● **Your task**
Could you retype every record below exactly as it appears?
▬▬▬▬▬▬
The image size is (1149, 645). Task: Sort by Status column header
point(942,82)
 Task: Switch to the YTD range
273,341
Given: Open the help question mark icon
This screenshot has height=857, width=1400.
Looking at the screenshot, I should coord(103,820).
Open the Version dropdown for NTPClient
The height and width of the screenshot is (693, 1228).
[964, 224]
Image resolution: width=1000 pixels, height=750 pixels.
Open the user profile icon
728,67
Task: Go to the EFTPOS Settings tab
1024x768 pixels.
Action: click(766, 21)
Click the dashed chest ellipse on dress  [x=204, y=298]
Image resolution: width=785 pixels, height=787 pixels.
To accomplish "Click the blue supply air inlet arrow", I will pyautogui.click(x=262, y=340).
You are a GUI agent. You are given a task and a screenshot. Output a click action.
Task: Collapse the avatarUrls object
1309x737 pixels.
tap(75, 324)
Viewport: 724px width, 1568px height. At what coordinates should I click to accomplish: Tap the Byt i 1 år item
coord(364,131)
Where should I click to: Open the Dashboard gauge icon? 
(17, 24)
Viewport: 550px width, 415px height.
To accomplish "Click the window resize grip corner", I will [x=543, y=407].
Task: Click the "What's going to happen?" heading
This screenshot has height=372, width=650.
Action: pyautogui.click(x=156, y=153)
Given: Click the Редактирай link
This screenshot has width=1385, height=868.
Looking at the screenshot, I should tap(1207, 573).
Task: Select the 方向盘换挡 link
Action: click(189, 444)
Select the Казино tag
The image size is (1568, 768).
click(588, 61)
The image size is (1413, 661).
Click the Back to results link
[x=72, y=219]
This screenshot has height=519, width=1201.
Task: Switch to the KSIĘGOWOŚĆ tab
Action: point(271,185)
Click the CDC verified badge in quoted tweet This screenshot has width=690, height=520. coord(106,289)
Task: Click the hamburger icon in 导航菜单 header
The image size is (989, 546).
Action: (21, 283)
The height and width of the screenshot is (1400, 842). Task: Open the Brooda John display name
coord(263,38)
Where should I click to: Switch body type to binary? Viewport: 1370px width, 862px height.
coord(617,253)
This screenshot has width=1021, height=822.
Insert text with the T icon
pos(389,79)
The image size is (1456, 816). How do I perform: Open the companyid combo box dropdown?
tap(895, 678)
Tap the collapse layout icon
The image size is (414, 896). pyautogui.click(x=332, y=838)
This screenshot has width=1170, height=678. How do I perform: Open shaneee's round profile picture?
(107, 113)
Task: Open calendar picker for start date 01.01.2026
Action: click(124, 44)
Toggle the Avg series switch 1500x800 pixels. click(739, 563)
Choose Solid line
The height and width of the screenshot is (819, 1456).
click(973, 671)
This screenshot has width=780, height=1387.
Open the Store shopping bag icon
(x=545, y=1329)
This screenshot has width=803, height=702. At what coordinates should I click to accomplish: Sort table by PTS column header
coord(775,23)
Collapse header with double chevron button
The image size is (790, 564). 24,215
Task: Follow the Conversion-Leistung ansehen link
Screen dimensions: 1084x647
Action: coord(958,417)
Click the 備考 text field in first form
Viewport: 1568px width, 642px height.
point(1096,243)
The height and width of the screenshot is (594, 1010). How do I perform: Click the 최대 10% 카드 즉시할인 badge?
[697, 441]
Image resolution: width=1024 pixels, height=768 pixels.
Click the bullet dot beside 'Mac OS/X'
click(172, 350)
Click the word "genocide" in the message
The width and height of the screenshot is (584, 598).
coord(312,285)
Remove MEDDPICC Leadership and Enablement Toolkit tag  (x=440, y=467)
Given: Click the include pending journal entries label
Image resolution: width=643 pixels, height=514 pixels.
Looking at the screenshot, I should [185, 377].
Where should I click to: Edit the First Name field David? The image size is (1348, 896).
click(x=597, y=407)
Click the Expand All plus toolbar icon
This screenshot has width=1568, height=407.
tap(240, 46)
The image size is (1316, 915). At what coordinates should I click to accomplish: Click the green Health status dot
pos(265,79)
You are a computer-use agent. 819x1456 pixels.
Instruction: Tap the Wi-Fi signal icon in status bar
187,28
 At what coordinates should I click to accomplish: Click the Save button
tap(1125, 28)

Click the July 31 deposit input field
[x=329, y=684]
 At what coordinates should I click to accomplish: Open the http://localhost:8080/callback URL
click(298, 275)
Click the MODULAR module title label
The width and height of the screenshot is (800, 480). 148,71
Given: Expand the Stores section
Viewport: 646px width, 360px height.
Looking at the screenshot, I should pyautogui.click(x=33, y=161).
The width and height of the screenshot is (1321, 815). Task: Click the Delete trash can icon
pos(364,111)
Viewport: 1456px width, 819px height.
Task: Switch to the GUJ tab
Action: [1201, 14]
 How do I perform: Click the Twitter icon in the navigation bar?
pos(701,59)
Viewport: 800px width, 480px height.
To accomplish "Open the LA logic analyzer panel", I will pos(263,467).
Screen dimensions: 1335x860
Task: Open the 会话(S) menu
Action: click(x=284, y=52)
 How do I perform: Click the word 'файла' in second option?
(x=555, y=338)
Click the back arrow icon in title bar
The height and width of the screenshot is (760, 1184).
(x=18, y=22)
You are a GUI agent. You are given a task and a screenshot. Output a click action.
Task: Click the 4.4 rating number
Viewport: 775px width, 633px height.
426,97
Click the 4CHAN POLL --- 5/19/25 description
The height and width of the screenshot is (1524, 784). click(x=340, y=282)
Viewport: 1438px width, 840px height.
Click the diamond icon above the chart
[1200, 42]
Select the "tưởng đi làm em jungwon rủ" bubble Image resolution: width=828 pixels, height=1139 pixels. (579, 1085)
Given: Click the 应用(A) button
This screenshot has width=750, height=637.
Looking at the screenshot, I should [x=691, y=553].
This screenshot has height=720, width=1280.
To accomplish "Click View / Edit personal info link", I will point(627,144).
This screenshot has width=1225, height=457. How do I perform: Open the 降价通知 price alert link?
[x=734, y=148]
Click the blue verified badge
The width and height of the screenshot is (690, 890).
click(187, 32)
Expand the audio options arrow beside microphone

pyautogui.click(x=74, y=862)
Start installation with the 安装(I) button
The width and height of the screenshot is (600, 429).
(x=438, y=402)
▬▬▬▬▬▬
● **Worked solution**
The image size is (1149, 645). Task: Sort by Status column header
point(942,82)
 Task: Switch to the YTD range
273,341
Given: Open the help question mark icon
This screenshot has height=857, width=1400.
Looking at the screenshot, I should coord(103,820).
Open the Version dropdown for NTPClient
The height and width of the screenshot is (693, 1228).
[964, 224]
Image resolution: width=1000 pixels, height=750 pixels.
Open the user profile icon
728,67
Task: Go to the EFTPOS Settings tab
1024x768 pixels.
Action: click(766, 21)
Click the dashed chest ellipse on dress  [x=204, y=298]
Image resolution: width=785 pixels, height=787 pixels.
To accomplish "Click the blue supply air inlet arrow", I will pyautogui.click(x=262, y=340).
You are a GUI agent. You are given a task and a screenshot. Output a click action.
Task: Collapse the avatarUrls object
1309x737 pixels.
tap(75, 324)
Viewport: 724px width, 1568px height. At what coordinates should I click to accomplish: Tap the Byt i 1 år item
coord(364,131)
Where should I click to: Open the Dashboard gauge icon? 
(17, 24)
Viewport: 550px width, 415px height.
To accomplish "Click the window resize grip corner", I will [x=543, y=407].
Task: Click the "What's going to happen?" heading
This screenshot has height=372, width=650.
Action: pyautogui.click(x=156, y=153)
Given: Click the Редактирай link
This screenshot has width=1385, height=868.
Looking at the screenshot, I should tap(1207, 573).
Task: Select the 方向盘换挡 link
Action: click(189, 444)
Select the Казино tag
The image size is (1568, 768).
click(588, 61)
The image size is (1413, 661).
Click the Back to results link
[x=72, y=219]
This screenshot has height=519, width=1201.
Task: Switch to the KSIĘGOWOŚĆ tab
Action: point(271,185)
Click the CDC verified badge in quoted tweet This screenshot has width=690, height=520. coord(106,289)
Task: Click the hamburger icon in 导航菜单 header
The image size is (989, 546).
Action: (21, 283)
The height and width of the screenshot is (1400, 842). Task: Open the Brooda John display name
coord(263,38)
Where should I click to: Switch body type to binary? Viewport: 1370px width, 862px height.
coord(617,253)
This screenshot has width=1021, height=822.
Insert text with the T icon
pos(389,79)
The image size is (1456, 816). How do I perform: Open the companyid combo box dropdown?
tap(895, 678)
Tap the collapse layout icon
The image size is (414, 896). pyautogui.click(x=332, y=838)
This screenshot has width=1170, height=678. How do I perform: Open shaneee's round profile picture?
(107, 113)
Task: Open calendar picker for start date 01.01.2026
Action: click(124, 44)
Toggle the Avg series switch 1500x800 pixels. click(739, 563)
Choose Solid line
The height and width of the screenshot is (819, 1456).
click(973, 671)
This screenshot has width=780, height=1387.
Open the Store shopping bag icon
(x=545, y=1329)
This screenshot has width=803, height=702. At what coordinates should I click to accomplish: Sort table by PTS column header
coord(775,23)
Collapse header with double chevron button
The image size is (790, 564). 24,215
Task: Follow the Conversion-Leistung ansehen link
Screen dimensions: 1084x647
Action: coord(958,417)
Click the 備考 text field in first form
Viewport: 1568px width, 642px height.
point(1096,243)
The height and width of the screenshot is (594, 1010). How do I perform: Click the 최대 10% 카드 즉시할인 badge?
[697, 441]
Image resolution: width=1024 pixels, height=768 pixels.
Click the bullet dot beside 'Mac OS/X'
click(172, 350)
Click the word "genocide" in the message
The width and height of the screenshot is (584, 598).
coord(312,285)
Remove MEDDPICC Leadership and Enablement Toolkit tag  (x=440, y=467)
Given: Click the include pending journal entries label
Image resolution: width=643 pixels, height=514 pixels.
Looking at the screenshot, I should [185, 377].
Where should I click to: Edit the First Name field David? The image size is (1348, 896).
click(x=597, y=407)
Click the Expand All plus toolbar icon
This screenshot has width=1568, height=407.
tap(240, 46)
The image size is (1316, 915). At what coordinates should I click to accomplish: Click the green Health status dot
pos(265,79)
You are a computer-use agent. 819x1456 pixels.
Instruction: Tap the Wi-Fi signal icon in status bar
187,28
 At what coordinates should I click to accomplish: Click the Save button
tap(1125, 28)

Click the July 31 deposit input field
[x=329, y=684]
 At what coordinates should I click to accomplish: Open the http://localhost:8080/callback URL
click(298, 275)
Click the MODULAR module title label
The width and height of the screenshot is (800, 480). 148,71
Given: Expand the Stores section
Viewport: 646px width, 360px height.
Looking at the screenshot, I should pyautogui.click(x=33, y=161).
The width and height of the screenshot is (1321, 815). Task: Click the Delete trash can icon
pos(364,111)
Viewport: 1456px width, 819px height.
Task: Switch to the GUJ tab
Action: [1201, 14]
 How do I perform: Click the Twitter icon in the navigation bar?
pos(701,59)
Viewport: 800px width, 480px height.
To accomplish "Open the LA logic analyzer panel", I will pos(263,467).
Screen dimensions: 1335x860
Task: Open the 会话(S) menu
Action: click(x=284, y=52)
 How do I perform: Click the word 'файла' in second option?
(x=555, y=338)
Click the back arrow icon in title bar
The height and width of the screenshot is (760, 1184).
(x=18, y=22)
You are a GUI agent. You are given a task and a screenshot. Output a click action.
Task: Click the 4.4 rating number
Viewport: 775px width, 633px height.
426,97
Click the 4CHAN POLL --- 5/19/25 description
The height and width of the screenshot is (1524, 784). click(x=340, y=282)
Viewport: 1438px width, 840px height.
Click the diamond icon above the chart
[1200, 42]
Select the "tưởng đi làm em jungwon rủ" bubble Image resolution: width=828 pixels, height=1139 pixels. (579, 1085)
Given: Click the 应用(A) button
This screenshot has width=750, height=637.
Looking at the screenshot, I should [x=691, y=553].
This screenshot has height=720, width=1280.
To accomplish "Click View / Edit personal info link", I will point(627,144).
This screenshot has width=1225, height=457. How do I perform: Open the 降价通知 price alert link?
[x=734, y=148]
Click the blue verified badge
The width and height of the screenshot is (690, 890).
click(187, 32)
Expand the audio options arrow beside microphone

pyautogui.click(x=74, y=862)
Start installation with the 安装(I) button
The width and height of the screenshot is (600, 429).
(x=438, y=402)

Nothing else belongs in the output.